The harmony rally, in its 28th year, assumes significance as it was first taken out after the demolition of the Babri Masjid
The procession at Hajo in Kamrup district, Assam.
The procession at Hajo in Kamrup district, Assam.
(Picture sourced by The Telegraph)

Rokibuz Zaman   |   Guwahati   |   Published 16.01.20, 07:23 PM

Thousands marched hand in hand on Thursday to convey the message of communal harmony and unity at Hajo, about 30km west of here, as part of the Samanway Sobhayatra (harmony rally) organised by All Assam Students’ Union since 1993 and amid the protests against the Citizenship (Amendment) Act.

The procession, in its 28th year, assumes significance because it was first taken out after the demolition of the Babri Masjid, at Hajo in Kamrup district, a place known for peaceful coexistence of various communities.


The organisers used the procession, taken out on the first day of Magh, to convey that communalism has no place in society, while alluding to the law which is seen by the anti-CAA brigade not only as a threat to the culture and identity of the Assamese people but also discriminates against Muslims.

The Act will provide citizenship to non-Muslims from Bangladesh, Pakistan and Afghanistan, who entered India before December 31, 2014. They also said it violates the 1985 Assam Accord, which sets March 24, 1971, as the cut-off date for detection and deportation of illegal immigrants.

The procession, which saw the participation of the AASU top brass, leading artistes and personalities, started near the Powa Mecca mosque and concluded at Hayagrib Madhab temple, 4km away.

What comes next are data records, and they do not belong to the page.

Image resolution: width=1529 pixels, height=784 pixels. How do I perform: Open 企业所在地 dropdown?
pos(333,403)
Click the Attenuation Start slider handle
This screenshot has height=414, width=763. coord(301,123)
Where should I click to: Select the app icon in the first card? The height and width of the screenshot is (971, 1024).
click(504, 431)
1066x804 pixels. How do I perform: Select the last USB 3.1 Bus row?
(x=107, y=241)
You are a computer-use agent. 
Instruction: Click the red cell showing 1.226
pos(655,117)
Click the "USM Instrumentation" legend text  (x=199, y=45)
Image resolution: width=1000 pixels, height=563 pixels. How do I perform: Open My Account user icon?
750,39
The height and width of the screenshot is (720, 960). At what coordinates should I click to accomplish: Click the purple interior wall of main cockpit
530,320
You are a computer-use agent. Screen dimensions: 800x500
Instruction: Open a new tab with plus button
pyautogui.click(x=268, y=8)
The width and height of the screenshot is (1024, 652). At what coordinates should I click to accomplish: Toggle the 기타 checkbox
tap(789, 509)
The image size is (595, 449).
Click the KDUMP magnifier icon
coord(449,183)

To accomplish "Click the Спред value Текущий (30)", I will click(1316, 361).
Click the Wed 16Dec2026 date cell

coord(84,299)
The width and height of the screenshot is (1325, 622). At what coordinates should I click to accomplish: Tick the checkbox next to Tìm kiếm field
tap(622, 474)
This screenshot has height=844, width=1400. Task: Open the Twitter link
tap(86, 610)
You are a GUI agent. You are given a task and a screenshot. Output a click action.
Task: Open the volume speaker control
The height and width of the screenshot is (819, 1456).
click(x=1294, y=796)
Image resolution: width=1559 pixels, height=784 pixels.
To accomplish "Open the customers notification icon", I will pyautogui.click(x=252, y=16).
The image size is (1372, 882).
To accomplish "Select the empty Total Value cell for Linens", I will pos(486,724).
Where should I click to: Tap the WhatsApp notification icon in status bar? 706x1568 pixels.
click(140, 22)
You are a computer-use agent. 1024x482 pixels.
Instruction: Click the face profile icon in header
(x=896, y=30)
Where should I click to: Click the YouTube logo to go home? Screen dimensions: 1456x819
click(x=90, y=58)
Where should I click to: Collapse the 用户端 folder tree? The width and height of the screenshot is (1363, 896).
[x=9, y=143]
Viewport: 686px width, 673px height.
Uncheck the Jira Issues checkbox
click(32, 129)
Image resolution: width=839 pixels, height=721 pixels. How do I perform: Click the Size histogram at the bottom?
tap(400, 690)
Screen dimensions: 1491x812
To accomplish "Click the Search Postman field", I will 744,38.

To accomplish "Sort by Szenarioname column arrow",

AASU general secretary Lurinjyoti Gogoi, without referring to CAA, said, “When the entire country is involved in communal politics and clash, Assam has emerged as a symbol of unity and communal harmony. The Samanway rally-Monikut Festival is an example of that.”

“We are giving the message of harmony and goodwill which will destroy communal politics being spread now. Communalism has no place in our society, which was created by Srimanta Xankardeb and Ajan Fakir. Nobody can divide us,” he added.

Popular singer Zubeen Garg said: “Hajo is a symbol of harmony and Assamese people will always live together peacefully.”

Actor Barsha Rani Bishaya said Monikut Festival reflects the secular state of Assam. “I am proud of that.”

There was, however, no let-up in the anti-CAA protests for the past two days, including in Jorhat, Nagaon, Bokakhat and Hailakandi, sit-ins and waving of black flags to BJP leaders. Copies of the Act were burnt on mejis on Wednesday morning.


The Advocates’ Association for Indigenous Rights of Assamese, in its petition to the Supreme Court, said CAA violates the Constitution, the Accord and the Immigrants (Expulsion from Assam) Act, 1950, of which the last two are aimed at protecting the indigenous inhabitants of Assam.

“State of Assam has repeatedly witnessed ethnic clashes and violence leading to loss of human lives and destruction of properties. The state is unable to ensure the safety and security of its inhabitants thereby resulting in a direct infringement of Article 21 of the Constitution. That person who illegally entered into India will no longer be an illegal immigrant, now because of enactment of CAA,” the petition said.